Ça c’était le calcul de Laurent Gbagbo ?
Oui, c’était le calcul. Et puis, fabriquer un nouveau leader, Guillaume Soro, au détriment des anciens leaders. Bédié, Ouattara vieillissant, Guillaume Soro étant du Nord. On a vu que cela n’a pas marché.
Est-ce qu’à la primature, Guillaume Soro était en mission commandée par Alassane Ouattara, pour endormir la méfiance de Laurent Gbagbo ?
Il y a un peu de ça. Et ce qu’il faut noter, c’est que Laurent Gbagbo n’a pas été tout à fait naïf sur la question, puisqu’il a fait une analyse simple, en se disant : même si Guillaume Soro serait un méchant (agissant pour) Alassane Ouattara, le fait qu’il travaille sous les ordres de Gbagbo et dise qu’il était bon président, faisait finalement que son soutien à Ouattara n’avait aucune valeur.
Ce calcul fonctionne jusqu’au lendemain du deuxième tour de la présidentielle de 2010, car à ce moment-là, Guillaume Soro bascule ouvertement dans le camp Ouattara. Mais vous dites que ce choix n’était pas aussi évident que cela.

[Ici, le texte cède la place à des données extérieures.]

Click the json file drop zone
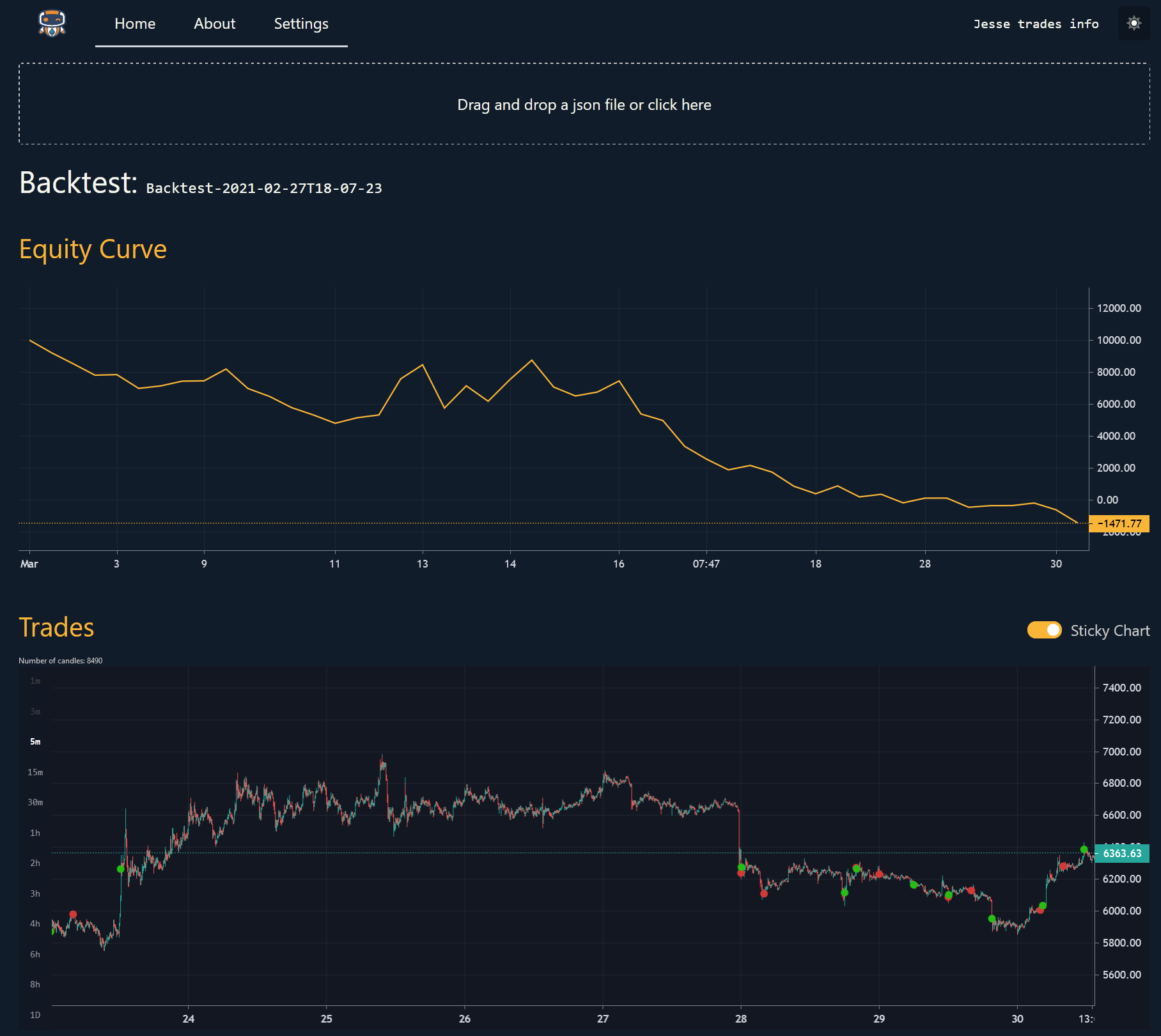Image resolution: width=1161 pixels, height=1036 pixels. click(x=584, y=104)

Pourquoi ?
Parce que lorsque le Conseil constitutionnel déclare Laurent Gbagbo vainqueur, des tractations et des pressions énormes sont faites en direction de Guillaume Soro, pour lui dire qu’il est le Premier ministre, il est l’arbitre. Il n’a pas à prendre position, à déménager à l’hôtel du Golfe, et entrer dans le gouvernement de Ouattara. Il ne va pas célébrer la victoire avec le vainqueur ! Après le match, il s’en va ! Or, il se trouve que Guillaume Soro a choisi le camp des vainqueurs, pour continuer de travailler avec lui.
Aujourd’hui à Abidjan, beaucoup disent que le jour où Alassane Ouattara quittera le pouvoir, deux personnalités sortiront peut-être du lot. C’est Guillaume Soro, justement, et le ministre de l’Intérieur, Hamed Bakayoko. Qu’est-ce que vous en pensez ?

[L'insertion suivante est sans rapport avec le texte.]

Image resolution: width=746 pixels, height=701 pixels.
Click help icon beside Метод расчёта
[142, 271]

Ce n’est pas tout à fait faux. Mais il y a d’autres partis. Il y a le FPI (Front populaire ivoirien, parti de l’ex-président Gbagbo) qui se recompose, il y a le PDCI (Parti démocratique de Côte d’Ivoire) qui essaie de se trouver un leader après Bédié. Il est évident que dans l’après-Ouattara, au niveau du RDR, ces deux personnalités seront présentes. Mais d’ailleurs, ce ne sont pas les seules.

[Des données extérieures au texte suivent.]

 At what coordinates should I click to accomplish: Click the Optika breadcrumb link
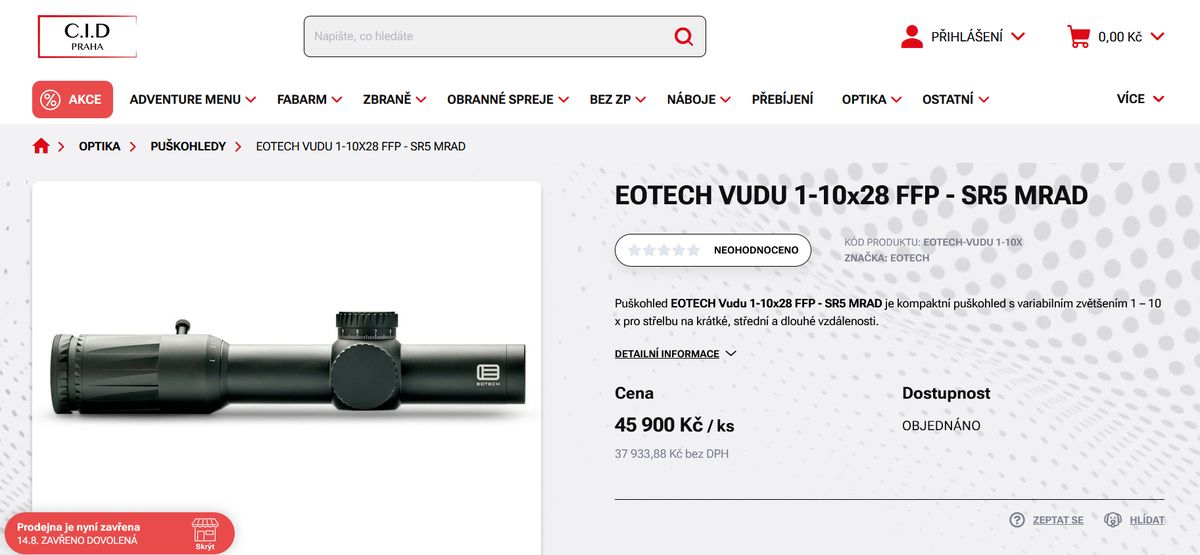[100, 146]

Est-ce qu’il n’y a pas de fait, dès aujourd’hui, une rivalité entre un camp Guillaume Soro et un camp Hamed Bakayoko ?
Une rivalité, peut être, des entourages, des partisans. Mais les deux semblent avoir un peu la tête sur les épaules. Ils sont assez réalistes pour dire que c’est inutile, prématuré, de faire ce combat, d’entretenir cette rivalité. Ils se sont rencontrés dernièrement pour faire des mises au point. Eux-mêmes sont conscients des ravages d’une rivalité, d’une guerre ouverte. Ils ont peut-être intérêt à s’entendre. On voit d’ailleurs aujourd’hui le PDCI et le RDR qui ne s’entendent pas, ce que cela produit ! Donc, si à l’intérieur même du RDR il y a des divisions de cette nature-là, il est clair qu’ils n’iront nulle part, les deux.